--- start of PAGE EXTRACT ---
All of lore.kernel.org
 help / color / mirror / Atom feed
* [PATCH 0/3] __remove_osd() vs lingering requests
@ 2014-11-05 17:33 Ilya Dryomov
  2014-11-05 17:33 ` [PATCH 1/3] libceph: unlink from o_linger_requests when clearing r_osd Ilya Dryomov
                   ` (3 more replies)
  0 siblings, 4 replies; 6+ messages in thread
From: Ilya Dryomov @ 2014-11-05 17:33 UTC (permalink / raw)
  To: ceph-devel

Hello,

These are fixes for the problem I found while trying to reproduce
recently reopened http://tracker.ceph.com/issues/5429.  I'm pretty sure
this is what was reported in http://tracker.ceph.com/issues/8568 too.
The exact BUG_ON() it points to is no longer there, but I checked with
an older kernel and the reproducer I have for this triggered it.

Thanks,

                Ilya


Ilya Dryomov (3):
  libceph: unlink from o_linger_requests when clearing r_osd
  libceph: clear r_req_lru_item in __unregister_linger_request()
  libceph: change from BUG to WARN for __remove_osd() asserts

 net/ceph/osd_client.c |    7 +++++--
 1 file changed, 5 insertions(+), 2 deletions(-)
--- end of PAGE EXTRACT ---
--- start of SUPPLIED ENTRIES ---
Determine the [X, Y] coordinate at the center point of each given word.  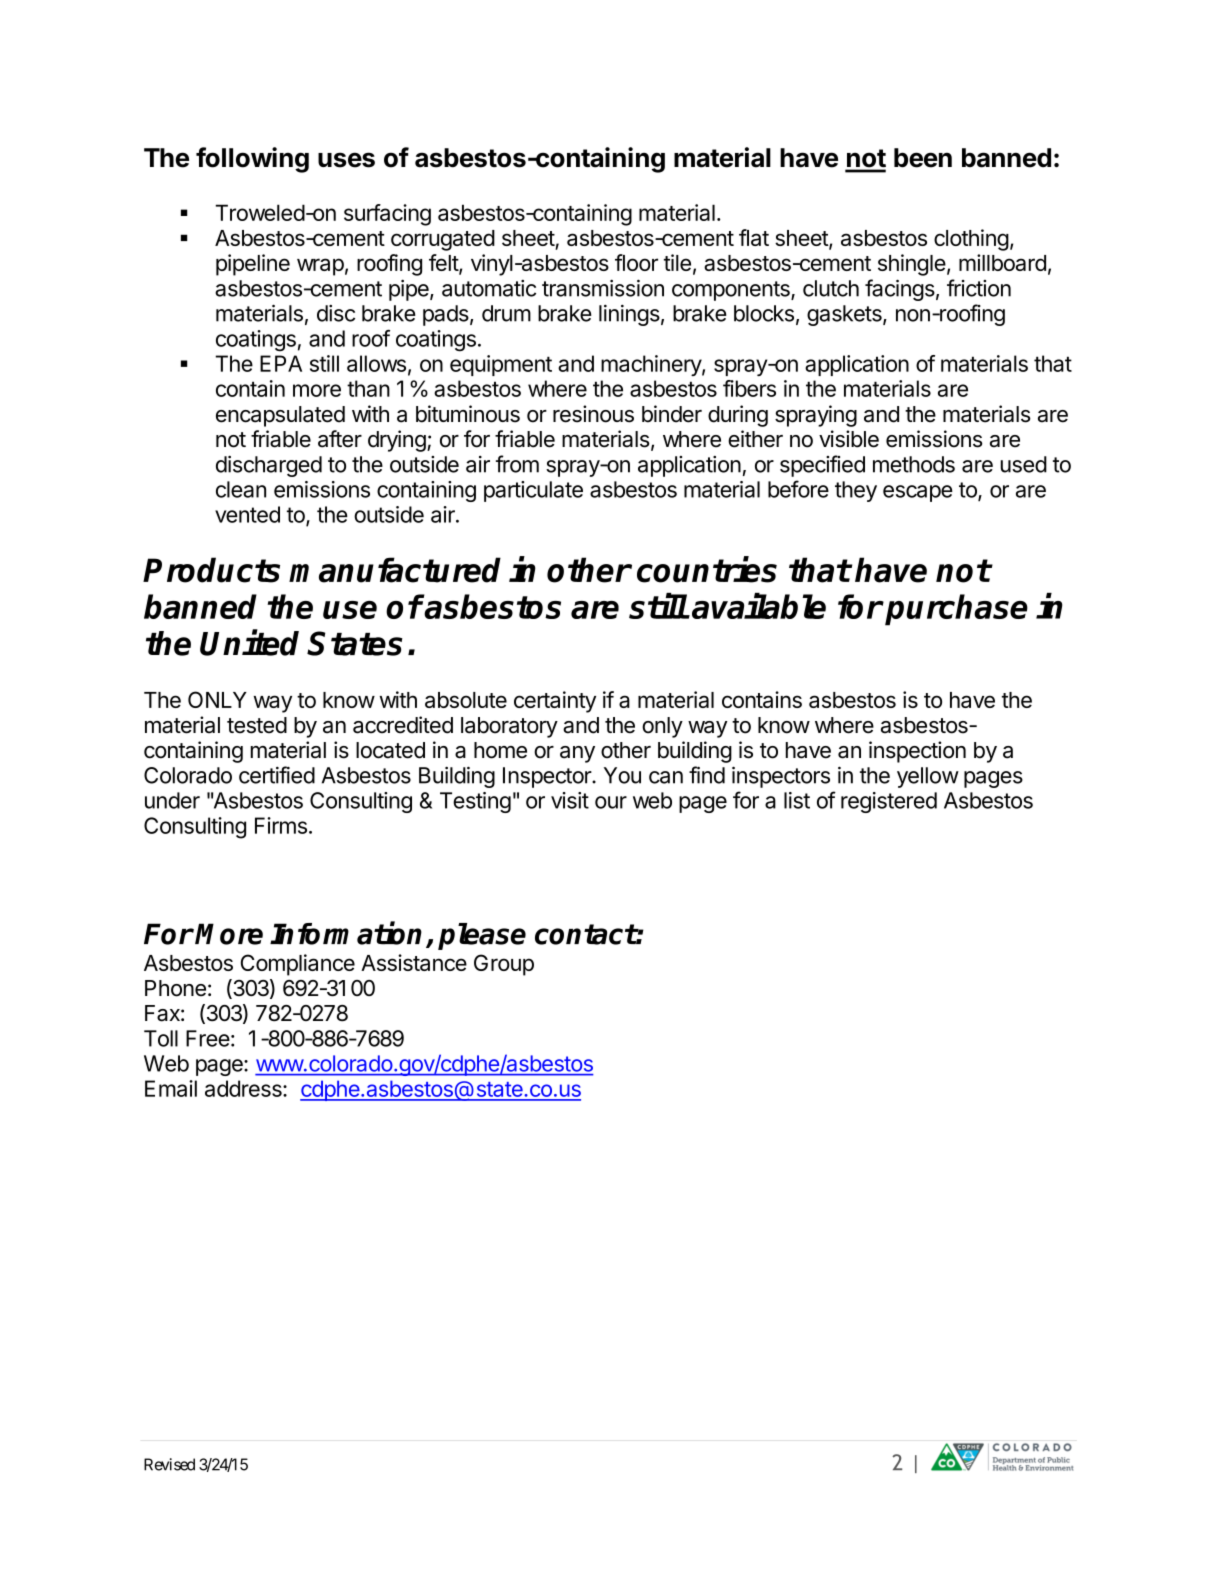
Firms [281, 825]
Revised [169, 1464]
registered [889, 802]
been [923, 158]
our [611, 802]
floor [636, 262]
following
--- end of SUPPLIED ENTRIES ---
◆ PROBLEM DETAILS
In the mailing-list post, which source file do the three patches change? This data plays no part here.

◆ TASK RESULT
net/ceph/osd_client.c